What about the many applications of 3D bioprinting?

Bioprinting is a whole new space. Whereas 3D printing was pretty new about seven years ago, now it’s kind of pretty standardized. You can find 3D printers at Best Buy, Amazon, all over the place for a couple hundred dollars. Bioprinting uses the same exact principles, pretty much more or less the same exact machines. But where it gets fancy is instead of it being a hot glue gun, it’s a very fancy kind of syringe-based system where you have to worry about the materials that you’re using.

With bioprinting, for lack of a better term, we’re printing with jello. And what you do with that jello is you make sure that cells like the jello. You can infuse the jello with actual living cells, and then you can 3D print with those cells…and then you take whatever you print, and you stick it in a traditional biology lab to create whatever kind of tissue that you wanted to make. You can also do lots of other experiments – so traditionally with bioprinting, you would use this jello with cells inside of it and 3D print a general shape of an ear, if you wanted to make an ear. And then you would take that and you would stick that in an incubator or something for a couple months, and you would let the cells grow. You’d melt away the gelatin and end up with an actual ear that’s made out of cells. It’s crazy!

Other things you can do…you can do something called microfluidics. It’s called a ‘lab on a chip’…so with a microfluidic device, you 3D print super, super small structures. You use ‘bio inks,’ biocompatible things, basically jello…and you carve little channels into those little bio inks.
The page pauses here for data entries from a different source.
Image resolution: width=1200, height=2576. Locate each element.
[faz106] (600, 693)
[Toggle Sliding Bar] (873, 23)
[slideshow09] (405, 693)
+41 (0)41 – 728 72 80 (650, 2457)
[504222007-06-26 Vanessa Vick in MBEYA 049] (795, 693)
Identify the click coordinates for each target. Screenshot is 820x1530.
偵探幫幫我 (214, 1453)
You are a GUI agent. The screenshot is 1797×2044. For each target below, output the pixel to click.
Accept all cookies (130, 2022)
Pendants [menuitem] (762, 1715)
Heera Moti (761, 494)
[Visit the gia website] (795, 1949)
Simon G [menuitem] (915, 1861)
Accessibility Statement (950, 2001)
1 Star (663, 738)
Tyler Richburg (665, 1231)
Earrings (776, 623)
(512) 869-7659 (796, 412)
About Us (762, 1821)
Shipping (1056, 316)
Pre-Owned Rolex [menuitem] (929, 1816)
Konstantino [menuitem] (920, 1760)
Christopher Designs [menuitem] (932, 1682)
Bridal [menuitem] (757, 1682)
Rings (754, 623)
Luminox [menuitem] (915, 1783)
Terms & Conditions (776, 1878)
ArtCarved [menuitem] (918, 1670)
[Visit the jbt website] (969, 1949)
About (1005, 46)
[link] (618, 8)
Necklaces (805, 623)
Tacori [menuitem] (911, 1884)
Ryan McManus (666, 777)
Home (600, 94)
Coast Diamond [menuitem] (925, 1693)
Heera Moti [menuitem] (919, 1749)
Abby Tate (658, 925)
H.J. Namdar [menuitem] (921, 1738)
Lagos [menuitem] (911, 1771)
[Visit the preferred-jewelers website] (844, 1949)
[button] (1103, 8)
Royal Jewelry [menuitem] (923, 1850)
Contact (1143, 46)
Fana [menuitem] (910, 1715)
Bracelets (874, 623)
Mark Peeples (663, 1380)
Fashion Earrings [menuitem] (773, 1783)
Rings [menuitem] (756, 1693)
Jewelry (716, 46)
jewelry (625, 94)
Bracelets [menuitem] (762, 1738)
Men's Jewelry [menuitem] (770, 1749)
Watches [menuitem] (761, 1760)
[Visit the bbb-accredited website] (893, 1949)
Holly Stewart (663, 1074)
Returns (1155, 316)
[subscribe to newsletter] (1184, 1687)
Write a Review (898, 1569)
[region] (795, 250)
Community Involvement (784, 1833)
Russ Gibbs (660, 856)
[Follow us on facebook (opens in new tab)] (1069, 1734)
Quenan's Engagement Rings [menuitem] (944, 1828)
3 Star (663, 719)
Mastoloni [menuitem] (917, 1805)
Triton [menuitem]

And then, you can start putting little microchips onto this little bio ink…and you can create a lab on a chip. It’s about the size of maybe an SD card, but it’s got lots of tiny little microchannels. You can use those little microchannels and, say, you take a drop of the patient’s blood. You can take that one little drop and run it through this little lab on a chip. It can go through all these little channels into different rooms that you design onto this chip, and each one of those little rooms can test for something different. You could do a whole laboratory worth of tests on this tiny little chip with just one tiny little drop of blood, and you can do it very cheaply and very customized to anybody.

Anything else you’d like to touch on?

One of the biggest things that we’re emphasizing here, especially as we grow into our new Engineering program, is we want our students to be in the labs, in the engineering labs, building stuff every single semester. And the stuff that we’re going to have you building isn’t going to be stuff that just goes and sits in the closet somewhere.

We’re not going to have you build a drone…while that’s very cool, that drone might just go sit in the closet and nobody ever uses it. We’re going to try to have you building technologies that people can then use – so maybe you build a drone, but you build it specifically for delivery of medications in Guatemala. So then, we send it to health care providers in Guatemala so they can use that drone to deliver medicines to rural places, high-up places that they could otherwise not really travel effectively to. Your technologies that you build in your classes are going to go to help people, and then as you start doing research projects, same thing. You’re just going to keep kicking it up a level every single year.